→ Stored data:
►
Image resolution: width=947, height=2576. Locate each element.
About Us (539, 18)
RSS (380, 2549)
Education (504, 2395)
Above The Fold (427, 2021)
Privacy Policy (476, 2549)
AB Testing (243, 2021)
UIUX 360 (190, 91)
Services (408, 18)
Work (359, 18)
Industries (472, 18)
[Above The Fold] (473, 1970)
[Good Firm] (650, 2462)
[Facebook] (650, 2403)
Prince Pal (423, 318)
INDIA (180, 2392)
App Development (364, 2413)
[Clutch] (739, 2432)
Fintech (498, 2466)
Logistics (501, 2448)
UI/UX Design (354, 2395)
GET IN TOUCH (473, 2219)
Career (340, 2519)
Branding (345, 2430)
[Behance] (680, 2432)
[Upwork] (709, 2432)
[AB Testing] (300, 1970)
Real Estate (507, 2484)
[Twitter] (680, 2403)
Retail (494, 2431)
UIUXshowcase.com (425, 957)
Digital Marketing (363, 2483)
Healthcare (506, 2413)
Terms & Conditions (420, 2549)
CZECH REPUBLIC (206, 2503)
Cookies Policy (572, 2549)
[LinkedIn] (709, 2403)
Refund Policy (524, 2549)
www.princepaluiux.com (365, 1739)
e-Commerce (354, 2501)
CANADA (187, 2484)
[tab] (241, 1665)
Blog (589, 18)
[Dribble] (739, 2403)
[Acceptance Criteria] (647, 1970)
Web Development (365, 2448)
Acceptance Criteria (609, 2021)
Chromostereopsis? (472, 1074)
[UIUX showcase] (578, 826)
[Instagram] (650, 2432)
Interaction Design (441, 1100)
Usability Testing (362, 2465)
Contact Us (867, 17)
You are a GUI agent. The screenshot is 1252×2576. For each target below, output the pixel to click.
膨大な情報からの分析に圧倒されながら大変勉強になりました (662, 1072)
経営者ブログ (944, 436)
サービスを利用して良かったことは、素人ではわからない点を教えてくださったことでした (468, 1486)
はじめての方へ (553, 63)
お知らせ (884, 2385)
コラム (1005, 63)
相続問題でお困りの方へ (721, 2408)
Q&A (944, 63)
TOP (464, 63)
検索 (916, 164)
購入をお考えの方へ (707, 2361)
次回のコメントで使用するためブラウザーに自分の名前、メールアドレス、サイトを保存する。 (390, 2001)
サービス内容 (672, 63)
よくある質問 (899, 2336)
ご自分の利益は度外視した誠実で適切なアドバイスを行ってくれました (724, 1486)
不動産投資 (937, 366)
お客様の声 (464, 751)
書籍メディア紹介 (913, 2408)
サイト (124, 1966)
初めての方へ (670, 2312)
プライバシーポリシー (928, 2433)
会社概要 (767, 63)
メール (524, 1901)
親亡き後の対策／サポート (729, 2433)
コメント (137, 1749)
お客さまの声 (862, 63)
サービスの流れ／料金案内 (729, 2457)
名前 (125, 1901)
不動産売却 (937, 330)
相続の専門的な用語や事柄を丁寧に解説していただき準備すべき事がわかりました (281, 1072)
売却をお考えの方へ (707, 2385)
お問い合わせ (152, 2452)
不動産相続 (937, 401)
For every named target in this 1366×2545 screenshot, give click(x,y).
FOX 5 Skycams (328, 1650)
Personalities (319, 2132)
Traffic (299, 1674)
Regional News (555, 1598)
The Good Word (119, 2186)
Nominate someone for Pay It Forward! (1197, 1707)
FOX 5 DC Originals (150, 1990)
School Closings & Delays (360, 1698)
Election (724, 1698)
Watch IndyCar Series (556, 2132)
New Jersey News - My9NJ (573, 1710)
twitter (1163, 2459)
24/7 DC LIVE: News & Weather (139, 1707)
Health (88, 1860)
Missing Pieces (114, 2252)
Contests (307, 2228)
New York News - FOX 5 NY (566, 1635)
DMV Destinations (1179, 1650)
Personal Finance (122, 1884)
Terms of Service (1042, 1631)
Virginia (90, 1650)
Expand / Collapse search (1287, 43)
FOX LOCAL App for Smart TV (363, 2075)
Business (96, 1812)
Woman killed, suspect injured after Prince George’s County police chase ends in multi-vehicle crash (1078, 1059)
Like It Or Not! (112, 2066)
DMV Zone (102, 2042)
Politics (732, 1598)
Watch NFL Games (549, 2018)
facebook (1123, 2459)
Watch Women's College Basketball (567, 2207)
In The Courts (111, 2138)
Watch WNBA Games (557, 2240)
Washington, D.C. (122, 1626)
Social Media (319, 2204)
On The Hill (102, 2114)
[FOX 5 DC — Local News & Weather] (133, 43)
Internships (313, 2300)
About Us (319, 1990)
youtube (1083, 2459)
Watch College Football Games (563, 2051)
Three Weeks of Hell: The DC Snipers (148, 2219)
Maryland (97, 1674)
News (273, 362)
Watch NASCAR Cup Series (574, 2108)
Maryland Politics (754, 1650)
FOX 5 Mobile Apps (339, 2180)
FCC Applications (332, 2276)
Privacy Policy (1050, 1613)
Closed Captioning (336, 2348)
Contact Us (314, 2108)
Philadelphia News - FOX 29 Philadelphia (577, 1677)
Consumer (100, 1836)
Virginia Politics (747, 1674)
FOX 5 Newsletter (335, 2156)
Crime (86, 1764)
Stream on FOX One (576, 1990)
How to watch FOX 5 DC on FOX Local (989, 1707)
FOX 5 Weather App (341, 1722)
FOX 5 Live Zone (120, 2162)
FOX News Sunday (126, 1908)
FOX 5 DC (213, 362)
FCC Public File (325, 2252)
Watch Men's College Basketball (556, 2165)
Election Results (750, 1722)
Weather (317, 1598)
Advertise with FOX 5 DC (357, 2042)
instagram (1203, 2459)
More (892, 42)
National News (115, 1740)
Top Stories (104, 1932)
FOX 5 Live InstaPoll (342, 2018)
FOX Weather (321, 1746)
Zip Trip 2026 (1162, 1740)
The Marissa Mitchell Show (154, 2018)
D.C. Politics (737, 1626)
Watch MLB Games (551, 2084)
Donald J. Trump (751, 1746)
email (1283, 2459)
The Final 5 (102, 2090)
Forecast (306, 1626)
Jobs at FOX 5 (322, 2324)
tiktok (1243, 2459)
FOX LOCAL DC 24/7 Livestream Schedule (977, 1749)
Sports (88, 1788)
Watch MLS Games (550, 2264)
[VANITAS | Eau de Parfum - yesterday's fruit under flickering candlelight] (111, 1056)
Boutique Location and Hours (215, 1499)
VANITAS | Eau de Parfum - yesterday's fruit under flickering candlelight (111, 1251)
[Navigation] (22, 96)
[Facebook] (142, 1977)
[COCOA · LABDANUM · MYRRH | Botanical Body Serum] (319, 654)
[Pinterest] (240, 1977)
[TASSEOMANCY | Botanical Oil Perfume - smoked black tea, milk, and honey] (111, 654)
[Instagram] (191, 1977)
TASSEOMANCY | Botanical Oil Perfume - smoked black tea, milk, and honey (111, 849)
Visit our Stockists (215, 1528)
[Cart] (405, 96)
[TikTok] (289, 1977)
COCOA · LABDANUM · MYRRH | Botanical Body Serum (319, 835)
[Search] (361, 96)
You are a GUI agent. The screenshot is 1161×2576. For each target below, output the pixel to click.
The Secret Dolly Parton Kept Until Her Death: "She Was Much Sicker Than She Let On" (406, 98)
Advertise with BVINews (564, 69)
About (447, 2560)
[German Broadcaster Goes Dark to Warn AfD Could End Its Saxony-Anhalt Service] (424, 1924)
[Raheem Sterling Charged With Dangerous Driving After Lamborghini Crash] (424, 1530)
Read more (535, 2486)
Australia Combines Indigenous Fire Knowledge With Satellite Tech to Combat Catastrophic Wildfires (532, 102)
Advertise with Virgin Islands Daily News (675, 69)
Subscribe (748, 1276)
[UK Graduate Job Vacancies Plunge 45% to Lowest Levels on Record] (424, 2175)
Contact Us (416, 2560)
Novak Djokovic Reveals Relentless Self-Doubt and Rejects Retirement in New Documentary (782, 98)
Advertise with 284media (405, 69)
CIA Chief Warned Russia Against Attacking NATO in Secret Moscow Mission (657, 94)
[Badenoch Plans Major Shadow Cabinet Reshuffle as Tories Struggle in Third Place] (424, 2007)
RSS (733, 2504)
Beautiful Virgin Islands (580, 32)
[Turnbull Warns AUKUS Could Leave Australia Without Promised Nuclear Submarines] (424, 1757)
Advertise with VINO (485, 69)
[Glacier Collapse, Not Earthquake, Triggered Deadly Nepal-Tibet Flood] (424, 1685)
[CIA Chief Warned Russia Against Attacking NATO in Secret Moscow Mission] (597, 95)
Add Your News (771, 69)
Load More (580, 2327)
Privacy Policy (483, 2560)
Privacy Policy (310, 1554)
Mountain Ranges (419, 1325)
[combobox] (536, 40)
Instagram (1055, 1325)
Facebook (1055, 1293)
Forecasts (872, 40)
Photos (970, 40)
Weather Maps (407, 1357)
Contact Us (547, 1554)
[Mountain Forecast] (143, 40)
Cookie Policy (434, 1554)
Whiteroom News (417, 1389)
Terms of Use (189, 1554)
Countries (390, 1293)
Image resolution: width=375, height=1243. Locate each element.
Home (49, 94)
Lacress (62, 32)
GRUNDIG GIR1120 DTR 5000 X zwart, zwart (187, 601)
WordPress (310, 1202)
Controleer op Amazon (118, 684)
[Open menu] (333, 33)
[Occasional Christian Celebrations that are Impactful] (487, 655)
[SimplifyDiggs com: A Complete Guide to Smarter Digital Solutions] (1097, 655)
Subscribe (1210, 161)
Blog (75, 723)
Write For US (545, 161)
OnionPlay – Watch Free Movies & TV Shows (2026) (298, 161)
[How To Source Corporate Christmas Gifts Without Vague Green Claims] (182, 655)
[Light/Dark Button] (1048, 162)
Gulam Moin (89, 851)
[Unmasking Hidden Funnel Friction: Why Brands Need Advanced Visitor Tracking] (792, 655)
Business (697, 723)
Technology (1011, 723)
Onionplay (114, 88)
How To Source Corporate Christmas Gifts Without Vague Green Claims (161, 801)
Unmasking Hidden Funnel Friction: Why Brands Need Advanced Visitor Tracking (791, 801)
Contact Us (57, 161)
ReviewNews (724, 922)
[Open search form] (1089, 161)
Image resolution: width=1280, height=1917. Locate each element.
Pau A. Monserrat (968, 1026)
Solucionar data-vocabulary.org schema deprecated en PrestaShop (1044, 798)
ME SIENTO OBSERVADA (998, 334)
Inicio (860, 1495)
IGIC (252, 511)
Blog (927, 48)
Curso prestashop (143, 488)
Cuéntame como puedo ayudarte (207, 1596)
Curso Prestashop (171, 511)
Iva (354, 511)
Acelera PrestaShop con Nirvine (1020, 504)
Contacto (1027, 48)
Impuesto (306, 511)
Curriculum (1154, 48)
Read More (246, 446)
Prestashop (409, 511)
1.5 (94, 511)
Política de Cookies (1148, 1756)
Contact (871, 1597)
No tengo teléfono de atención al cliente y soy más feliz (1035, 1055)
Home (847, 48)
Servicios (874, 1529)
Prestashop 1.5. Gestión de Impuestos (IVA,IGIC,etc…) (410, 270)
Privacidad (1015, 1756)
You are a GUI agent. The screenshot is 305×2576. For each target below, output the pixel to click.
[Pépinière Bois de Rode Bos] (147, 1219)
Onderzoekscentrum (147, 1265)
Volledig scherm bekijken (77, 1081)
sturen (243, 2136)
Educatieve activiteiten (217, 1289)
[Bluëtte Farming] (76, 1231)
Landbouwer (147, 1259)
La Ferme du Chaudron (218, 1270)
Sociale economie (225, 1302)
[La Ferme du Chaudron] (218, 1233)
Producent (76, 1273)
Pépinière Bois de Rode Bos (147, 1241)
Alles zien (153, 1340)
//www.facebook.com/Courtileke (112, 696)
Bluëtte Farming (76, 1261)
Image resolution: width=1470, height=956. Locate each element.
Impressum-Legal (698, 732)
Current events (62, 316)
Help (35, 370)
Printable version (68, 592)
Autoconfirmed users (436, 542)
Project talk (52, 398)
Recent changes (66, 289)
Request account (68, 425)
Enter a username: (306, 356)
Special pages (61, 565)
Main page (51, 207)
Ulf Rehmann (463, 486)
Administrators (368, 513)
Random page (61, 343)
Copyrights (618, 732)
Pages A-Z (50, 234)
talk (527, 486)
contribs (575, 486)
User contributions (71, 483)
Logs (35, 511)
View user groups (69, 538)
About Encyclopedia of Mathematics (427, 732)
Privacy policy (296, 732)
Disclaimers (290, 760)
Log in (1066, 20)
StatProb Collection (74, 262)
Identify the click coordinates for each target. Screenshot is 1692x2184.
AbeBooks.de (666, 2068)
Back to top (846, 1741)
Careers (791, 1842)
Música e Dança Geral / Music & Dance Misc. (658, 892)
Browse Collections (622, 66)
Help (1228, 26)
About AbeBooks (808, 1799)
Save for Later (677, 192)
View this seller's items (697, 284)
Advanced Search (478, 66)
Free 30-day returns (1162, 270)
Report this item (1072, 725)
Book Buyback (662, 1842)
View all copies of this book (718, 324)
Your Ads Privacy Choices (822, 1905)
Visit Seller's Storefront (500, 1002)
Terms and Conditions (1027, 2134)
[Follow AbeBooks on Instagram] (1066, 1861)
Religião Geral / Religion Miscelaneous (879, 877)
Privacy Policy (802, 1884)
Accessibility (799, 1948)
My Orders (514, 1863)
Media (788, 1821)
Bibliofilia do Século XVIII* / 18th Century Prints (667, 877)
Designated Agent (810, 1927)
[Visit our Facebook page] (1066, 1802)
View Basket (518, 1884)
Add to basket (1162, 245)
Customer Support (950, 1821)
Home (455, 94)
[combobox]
◄
→ Work request: Write down exactly the line with "Terms and Conditions (1027, 2134)", then each line after it through the end of the data.

→ Answer area:
Terms and Conditions (1027, 2134)
[Follow AbeBooks on Instagram] (1066, 1861)
Religião Geral / Religion Miscelaneous (879, 877)
Privacy Policy (802, 1884)
Accessibility (799, 1948)
My Orders (514, 1863)
Media (788, 1821)
Bibliofilia do Século XVIII* / 18th Century Prints (667, 877)
Designated Agent (810, 1927)
[Visit our Facebook page] (1066, 1802)
View Basket (518, 1884)
Add to basket (1162, 245)
Customer Support (950, 1821)
Home (455, 94)
[combobox]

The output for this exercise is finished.